Quantifying microenvironmental changes in the developing brain in response to acute and chronic metabolic disrupters

Abstract

Neurologic diseases are responsible for nearly one-third of all deaths and disability life-adjusted years, many with no effective treatments or cures. Treating the diseased brain is challenging physically, biologically, and clinically: the brain has multiple unique barriers to therapeutics, neurologic disease processes are highly multiplexed and variable, and the presence of pre-existing co-morbidities or prior neurologic conditions changes the disease landscape, complicating or impeding treatment efforts. In this work, we touch on all three challenges. We focus on metabolic disruptions in the form of mitochondrial dysfunction, which is implicated in nearly every neurologic disease and is shown to be a mediator of risk and susceptibility.

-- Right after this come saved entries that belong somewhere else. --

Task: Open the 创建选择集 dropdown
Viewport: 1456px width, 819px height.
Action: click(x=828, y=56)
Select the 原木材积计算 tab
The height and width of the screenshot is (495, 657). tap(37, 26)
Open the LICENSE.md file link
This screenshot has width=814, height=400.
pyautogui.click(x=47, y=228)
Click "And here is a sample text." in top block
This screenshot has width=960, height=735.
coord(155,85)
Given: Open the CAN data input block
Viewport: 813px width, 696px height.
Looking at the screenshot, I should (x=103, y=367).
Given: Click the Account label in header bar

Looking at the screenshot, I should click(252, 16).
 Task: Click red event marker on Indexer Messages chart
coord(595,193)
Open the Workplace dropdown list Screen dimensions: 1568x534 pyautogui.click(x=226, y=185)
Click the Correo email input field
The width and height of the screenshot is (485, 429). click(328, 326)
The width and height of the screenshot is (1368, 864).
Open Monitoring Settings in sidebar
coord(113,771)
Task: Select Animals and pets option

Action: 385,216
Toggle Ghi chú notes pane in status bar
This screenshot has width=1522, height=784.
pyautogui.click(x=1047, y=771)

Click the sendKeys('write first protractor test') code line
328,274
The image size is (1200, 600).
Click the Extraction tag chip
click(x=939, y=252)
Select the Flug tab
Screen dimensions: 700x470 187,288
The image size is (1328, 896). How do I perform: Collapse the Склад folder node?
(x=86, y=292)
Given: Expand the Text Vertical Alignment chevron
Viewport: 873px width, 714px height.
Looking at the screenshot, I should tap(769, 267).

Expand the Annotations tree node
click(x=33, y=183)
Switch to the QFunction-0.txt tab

We use organotypic whole-hemisphere (OWH) brain slice cultures to quantify how mitochondrial dysfunction alters the physical and biological microenvironments of the brain. First, we develop an OWH slice model of mitochondrial dysfunction using the canonical inhibitor rotenone (ROT). We observe region-, dose-, and time-dependent microenvironmental changes that mirror in vivo models. We also show how the extracellular microenvironment, a critical therapeutic barrier, is altered by mitochondrial dysfunction. Next, we characterize how mitochondrial dysfunction from ROT exposure modulates susceptibility to stroke-like injury using an oxygen-glucose deprivation (OGD) model, an effect which has not been previously investigated in vitro. Here, we demonstrate that timing of metabolic disruption relative to the OGD insult worsens tissue recovery. Gene expression analysis and imaging reveal a connection between mitochondrial state and inflammatory responses as one driver for metabolic-related effects on OGD recovery. Our findings highlight a role of pre-existing metabolic deficits in neurological injury and recovery, capture changes in microenvironment features that can impact therapeutic delivery and enable pre-clinical screening platforms that better represent the clinical scenario for patients seeking treatment for neurologic disease.